Whether the federal plan will better benefit participants of the HCC plan, "depends on when the federal program rolls out," Christopher said. "Businesses can't wait."

Healthy Communities Board of Directors member Jim Nelson, Fort Atkinson, said Tuesday the cooperative has been working for more than a year to figure out the opportunities, and put together a partnership with an insurance company.

"Things started to come together in the last nine months," Nelson said.

Because HCC is a chamber-based organization, participants in its insurance program must be a member of a chambers of commerce that endorses HCC. Participating chambers of commerce include, Beloit, Brodhead, Delavan, East Troy, Evansville, Fort Atkinson, Jefferson, Milton, Monroe and Whitewater. Any business, small or large, is eligible to participate, even sole proprietors, including agricultural producers.

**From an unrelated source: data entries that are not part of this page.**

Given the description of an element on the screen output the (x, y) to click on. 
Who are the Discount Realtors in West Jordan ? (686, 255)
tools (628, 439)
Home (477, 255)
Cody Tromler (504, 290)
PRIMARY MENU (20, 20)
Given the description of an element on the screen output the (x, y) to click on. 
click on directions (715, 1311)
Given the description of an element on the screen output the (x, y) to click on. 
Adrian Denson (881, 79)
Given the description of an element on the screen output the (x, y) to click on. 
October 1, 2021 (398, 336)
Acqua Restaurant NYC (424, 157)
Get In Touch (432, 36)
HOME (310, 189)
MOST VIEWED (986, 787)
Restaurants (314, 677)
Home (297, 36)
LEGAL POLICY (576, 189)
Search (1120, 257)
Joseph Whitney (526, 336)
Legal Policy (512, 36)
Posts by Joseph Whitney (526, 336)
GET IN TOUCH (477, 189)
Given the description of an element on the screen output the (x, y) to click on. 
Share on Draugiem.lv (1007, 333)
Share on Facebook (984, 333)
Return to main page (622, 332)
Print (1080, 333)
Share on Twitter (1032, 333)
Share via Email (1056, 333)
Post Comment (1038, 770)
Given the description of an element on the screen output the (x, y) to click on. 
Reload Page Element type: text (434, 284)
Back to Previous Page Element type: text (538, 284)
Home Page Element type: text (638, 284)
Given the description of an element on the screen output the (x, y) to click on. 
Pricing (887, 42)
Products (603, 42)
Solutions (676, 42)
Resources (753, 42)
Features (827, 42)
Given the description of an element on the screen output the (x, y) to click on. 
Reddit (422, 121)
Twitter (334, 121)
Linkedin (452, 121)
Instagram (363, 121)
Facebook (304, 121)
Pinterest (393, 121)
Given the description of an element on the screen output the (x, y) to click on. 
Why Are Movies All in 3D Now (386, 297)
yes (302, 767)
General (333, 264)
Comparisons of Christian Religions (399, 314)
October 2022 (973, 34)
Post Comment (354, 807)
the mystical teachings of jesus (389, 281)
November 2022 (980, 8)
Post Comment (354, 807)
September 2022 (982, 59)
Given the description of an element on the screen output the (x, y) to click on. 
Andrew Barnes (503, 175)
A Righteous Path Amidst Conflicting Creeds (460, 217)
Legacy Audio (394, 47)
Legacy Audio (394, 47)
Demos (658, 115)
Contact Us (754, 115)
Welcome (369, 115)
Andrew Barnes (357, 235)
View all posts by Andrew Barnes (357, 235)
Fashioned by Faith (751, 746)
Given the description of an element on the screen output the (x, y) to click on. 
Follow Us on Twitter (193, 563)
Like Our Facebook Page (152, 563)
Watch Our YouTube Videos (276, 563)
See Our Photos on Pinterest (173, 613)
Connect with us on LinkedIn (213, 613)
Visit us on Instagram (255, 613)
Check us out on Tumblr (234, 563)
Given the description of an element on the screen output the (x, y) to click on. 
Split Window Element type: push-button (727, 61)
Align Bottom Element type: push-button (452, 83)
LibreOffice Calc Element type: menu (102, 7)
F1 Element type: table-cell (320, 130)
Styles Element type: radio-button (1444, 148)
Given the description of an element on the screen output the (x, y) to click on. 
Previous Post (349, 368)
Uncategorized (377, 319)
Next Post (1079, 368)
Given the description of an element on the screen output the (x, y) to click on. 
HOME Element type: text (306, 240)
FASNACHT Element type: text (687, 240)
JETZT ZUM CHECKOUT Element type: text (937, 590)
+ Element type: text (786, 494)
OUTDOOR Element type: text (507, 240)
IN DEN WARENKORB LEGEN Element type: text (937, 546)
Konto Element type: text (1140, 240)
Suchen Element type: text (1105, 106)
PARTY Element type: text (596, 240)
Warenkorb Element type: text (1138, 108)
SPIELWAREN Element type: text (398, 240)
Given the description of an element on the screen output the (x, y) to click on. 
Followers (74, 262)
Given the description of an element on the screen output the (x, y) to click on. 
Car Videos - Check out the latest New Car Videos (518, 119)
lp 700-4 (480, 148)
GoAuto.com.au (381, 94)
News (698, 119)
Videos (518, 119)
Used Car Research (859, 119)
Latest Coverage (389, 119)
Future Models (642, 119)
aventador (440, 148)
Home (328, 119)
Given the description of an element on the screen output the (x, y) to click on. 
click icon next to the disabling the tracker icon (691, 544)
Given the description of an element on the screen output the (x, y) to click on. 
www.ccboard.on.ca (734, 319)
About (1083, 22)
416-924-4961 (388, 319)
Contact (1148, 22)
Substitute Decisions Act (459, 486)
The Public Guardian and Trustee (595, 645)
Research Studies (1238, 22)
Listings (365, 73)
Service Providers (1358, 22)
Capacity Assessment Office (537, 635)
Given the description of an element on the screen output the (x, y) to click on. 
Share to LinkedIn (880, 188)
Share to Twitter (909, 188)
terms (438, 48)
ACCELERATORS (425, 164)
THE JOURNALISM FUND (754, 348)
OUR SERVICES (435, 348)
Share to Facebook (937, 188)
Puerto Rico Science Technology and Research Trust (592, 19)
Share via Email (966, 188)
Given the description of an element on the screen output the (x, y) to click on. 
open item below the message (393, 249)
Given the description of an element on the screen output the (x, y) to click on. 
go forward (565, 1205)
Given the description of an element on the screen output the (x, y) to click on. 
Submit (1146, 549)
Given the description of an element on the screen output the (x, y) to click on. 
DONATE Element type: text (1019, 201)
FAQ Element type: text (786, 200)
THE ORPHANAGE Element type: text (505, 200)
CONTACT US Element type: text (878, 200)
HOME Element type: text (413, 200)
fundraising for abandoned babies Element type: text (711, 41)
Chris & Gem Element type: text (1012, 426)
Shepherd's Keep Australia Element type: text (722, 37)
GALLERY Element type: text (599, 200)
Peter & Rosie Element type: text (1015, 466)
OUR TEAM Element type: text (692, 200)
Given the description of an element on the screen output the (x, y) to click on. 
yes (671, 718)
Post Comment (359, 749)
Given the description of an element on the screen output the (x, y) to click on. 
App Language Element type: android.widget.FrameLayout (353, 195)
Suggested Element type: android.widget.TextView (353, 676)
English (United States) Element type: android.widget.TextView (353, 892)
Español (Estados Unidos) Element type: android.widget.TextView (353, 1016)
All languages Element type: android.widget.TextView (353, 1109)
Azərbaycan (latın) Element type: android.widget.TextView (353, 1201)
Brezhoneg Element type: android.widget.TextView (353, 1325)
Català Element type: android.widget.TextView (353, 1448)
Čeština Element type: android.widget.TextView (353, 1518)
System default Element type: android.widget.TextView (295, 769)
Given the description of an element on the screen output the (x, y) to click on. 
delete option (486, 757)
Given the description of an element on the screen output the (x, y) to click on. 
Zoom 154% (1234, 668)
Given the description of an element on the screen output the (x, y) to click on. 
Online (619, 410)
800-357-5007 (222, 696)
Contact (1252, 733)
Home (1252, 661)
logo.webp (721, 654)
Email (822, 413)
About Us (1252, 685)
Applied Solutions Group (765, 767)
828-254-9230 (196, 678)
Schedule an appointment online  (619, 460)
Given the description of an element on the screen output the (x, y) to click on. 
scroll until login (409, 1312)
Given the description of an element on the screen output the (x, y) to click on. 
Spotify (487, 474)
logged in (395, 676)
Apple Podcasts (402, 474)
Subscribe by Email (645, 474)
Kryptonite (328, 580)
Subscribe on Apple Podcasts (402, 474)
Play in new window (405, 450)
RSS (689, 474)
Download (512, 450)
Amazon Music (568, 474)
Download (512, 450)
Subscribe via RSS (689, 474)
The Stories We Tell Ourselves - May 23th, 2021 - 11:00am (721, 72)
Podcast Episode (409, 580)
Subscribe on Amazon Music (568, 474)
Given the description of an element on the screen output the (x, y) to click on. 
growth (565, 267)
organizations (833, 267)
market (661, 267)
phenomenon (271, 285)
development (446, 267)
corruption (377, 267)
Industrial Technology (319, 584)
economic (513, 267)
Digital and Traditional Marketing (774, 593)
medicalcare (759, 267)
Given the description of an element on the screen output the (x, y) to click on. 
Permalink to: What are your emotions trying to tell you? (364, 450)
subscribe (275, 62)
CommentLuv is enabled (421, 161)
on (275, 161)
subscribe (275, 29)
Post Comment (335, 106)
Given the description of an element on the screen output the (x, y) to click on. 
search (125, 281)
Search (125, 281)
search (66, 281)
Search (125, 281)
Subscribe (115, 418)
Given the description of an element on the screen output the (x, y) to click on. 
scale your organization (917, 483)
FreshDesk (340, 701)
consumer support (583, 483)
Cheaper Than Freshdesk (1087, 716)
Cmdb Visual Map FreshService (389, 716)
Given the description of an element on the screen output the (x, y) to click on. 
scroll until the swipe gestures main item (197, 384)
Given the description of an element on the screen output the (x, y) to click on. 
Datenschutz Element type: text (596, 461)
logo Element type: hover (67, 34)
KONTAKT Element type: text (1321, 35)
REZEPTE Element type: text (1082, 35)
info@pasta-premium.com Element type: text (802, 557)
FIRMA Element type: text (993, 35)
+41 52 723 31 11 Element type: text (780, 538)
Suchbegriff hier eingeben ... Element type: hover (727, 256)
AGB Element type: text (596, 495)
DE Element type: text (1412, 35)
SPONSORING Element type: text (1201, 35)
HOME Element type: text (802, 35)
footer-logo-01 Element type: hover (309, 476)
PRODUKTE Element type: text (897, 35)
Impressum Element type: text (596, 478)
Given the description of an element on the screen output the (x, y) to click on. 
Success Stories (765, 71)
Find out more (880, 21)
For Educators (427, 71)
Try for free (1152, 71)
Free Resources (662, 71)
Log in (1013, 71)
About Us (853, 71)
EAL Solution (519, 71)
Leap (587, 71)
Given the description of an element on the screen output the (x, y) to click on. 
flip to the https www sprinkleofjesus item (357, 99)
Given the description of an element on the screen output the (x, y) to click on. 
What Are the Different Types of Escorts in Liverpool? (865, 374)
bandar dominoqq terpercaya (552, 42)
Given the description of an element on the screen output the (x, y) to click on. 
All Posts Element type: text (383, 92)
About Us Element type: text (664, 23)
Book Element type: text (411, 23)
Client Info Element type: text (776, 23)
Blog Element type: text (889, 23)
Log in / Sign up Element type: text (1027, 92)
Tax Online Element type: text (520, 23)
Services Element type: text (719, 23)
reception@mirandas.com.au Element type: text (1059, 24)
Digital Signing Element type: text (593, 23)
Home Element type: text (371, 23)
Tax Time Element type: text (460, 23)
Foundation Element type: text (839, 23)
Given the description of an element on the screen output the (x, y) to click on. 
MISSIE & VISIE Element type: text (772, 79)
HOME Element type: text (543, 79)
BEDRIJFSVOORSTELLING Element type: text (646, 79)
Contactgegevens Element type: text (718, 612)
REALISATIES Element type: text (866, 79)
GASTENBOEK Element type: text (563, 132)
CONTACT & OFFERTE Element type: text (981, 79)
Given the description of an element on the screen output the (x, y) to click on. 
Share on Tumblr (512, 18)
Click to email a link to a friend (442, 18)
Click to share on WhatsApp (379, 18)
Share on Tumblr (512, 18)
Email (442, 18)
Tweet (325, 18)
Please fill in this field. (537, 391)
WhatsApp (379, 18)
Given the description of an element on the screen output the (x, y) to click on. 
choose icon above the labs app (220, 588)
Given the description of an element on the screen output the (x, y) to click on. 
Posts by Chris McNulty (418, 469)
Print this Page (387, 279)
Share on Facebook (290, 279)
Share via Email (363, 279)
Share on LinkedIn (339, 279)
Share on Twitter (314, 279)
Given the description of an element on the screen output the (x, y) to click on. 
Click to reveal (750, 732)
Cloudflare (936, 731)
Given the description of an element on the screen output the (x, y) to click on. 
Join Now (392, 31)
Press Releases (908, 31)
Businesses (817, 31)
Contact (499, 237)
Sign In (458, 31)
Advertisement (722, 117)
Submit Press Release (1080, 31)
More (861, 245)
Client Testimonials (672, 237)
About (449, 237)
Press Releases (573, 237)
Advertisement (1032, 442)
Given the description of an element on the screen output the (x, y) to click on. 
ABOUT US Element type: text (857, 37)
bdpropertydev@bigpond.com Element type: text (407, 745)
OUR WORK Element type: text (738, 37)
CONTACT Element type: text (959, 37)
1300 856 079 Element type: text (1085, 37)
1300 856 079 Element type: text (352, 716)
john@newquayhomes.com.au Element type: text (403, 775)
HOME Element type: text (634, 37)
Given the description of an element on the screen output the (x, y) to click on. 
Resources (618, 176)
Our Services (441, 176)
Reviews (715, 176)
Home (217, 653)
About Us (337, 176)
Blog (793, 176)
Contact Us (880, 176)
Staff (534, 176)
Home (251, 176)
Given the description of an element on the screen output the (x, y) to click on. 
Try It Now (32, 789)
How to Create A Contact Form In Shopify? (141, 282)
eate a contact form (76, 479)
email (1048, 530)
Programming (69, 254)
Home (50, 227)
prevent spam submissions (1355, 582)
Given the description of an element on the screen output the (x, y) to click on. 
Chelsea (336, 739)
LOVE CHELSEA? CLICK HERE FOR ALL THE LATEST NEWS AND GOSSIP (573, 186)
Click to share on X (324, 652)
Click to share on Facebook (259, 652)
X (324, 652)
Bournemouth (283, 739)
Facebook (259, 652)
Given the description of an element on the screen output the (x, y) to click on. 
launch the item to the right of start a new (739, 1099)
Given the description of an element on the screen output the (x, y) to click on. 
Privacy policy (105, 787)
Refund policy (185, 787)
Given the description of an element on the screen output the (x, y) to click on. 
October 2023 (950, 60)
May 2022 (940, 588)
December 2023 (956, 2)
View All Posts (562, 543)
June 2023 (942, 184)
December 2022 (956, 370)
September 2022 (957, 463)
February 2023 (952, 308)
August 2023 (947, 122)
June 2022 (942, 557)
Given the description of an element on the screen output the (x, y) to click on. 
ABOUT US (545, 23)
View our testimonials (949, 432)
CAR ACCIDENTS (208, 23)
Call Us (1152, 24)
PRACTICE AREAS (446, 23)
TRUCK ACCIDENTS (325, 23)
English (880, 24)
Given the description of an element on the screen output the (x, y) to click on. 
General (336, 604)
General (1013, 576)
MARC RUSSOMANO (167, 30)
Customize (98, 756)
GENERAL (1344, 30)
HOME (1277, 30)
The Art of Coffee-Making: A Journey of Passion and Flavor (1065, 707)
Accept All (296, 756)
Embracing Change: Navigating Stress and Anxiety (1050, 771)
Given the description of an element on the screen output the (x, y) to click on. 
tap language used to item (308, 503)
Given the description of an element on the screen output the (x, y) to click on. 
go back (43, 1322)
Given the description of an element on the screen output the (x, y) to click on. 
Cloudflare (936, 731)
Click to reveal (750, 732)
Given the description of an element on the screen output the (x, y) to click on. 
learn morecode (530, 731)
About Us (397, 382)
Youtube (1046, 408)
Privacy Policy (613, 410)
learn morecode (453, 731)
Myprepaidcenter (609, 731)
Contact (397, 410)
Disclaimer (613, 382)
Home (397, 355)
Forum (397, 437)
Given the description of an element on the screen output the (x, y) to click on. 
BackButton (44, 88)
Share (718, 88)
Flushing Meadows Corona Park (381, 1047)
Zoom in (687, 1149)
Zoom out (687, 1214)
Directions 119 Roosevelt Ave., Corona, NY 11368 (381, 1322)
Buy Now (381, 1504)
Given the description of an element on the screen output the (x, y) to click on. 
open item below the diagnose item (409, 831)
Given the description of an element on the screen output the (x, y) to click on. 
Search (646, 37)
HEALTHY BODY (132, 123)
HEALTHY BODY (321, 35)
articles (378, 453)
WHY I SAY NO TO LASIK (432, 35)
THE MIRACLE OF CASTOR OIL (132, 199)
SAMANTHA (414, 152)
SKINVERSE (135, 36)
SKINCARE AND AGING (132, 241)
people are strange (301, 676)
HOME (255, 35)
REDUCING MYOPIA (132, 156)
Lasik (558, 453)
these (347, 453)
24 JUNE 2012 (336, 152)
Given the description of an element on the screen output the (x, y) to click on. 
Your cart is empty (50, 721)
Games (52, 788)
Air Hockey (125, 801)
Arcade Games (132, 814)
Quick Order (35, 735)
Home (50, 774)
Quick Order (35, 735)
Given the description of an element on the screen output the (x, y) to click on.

According to the U.S. Small Business Administration, insurers of small health plans have higher administrative expenses than those insuring larger group plans, and employees at small companies are less likely to have coverage than employees at larger companies.

"We need to have in excess of 1000 participants to make the pool work best, for a rate that would make sense and be a big enough risk pool - 1,000 seemed to be the magical number," Nelson said.

Monroe's Chamber of Commerce has over 200 people, while Brodhead's Chamber has 74 members, according to its chamber's spokeswoman Nancy Southerland.

The health and wellness plans provided by WPS will give even small businesses preferred insurance rates and wellness programs not available in the traditional market, according to HCC Board president Jacki Seversen of Schwartz & Shea Insurance, Inc. in Janesville.

The wellness program WPS provides, could help address one of the primary principles of the cooperative, to help employees identify risk factors and health issues, and to educate and help motivate individuals to make healthier choices.

The wellness component was one of the critical items of the WPS program, one that many of Monroe's chamber members were interested in having.

"If they can keep their employees healthier, it keep the rates down," Christopher said.

Starting in August, chambers of commerce and insurance agents in individual communities will be educated on the new health insurance and application process, and going over the different plan options available to members.

Nelson said the cooperative will start taking applications in October, and end acceptance in December, once the rates have been secured and it is clear what the price of benefits are.

Regional health fairs will conduct health risk assessments and provide resources for engaging employees in wellness. The Healthy Communities Cooperative targeted January 1, 2010, as the coverage effective date.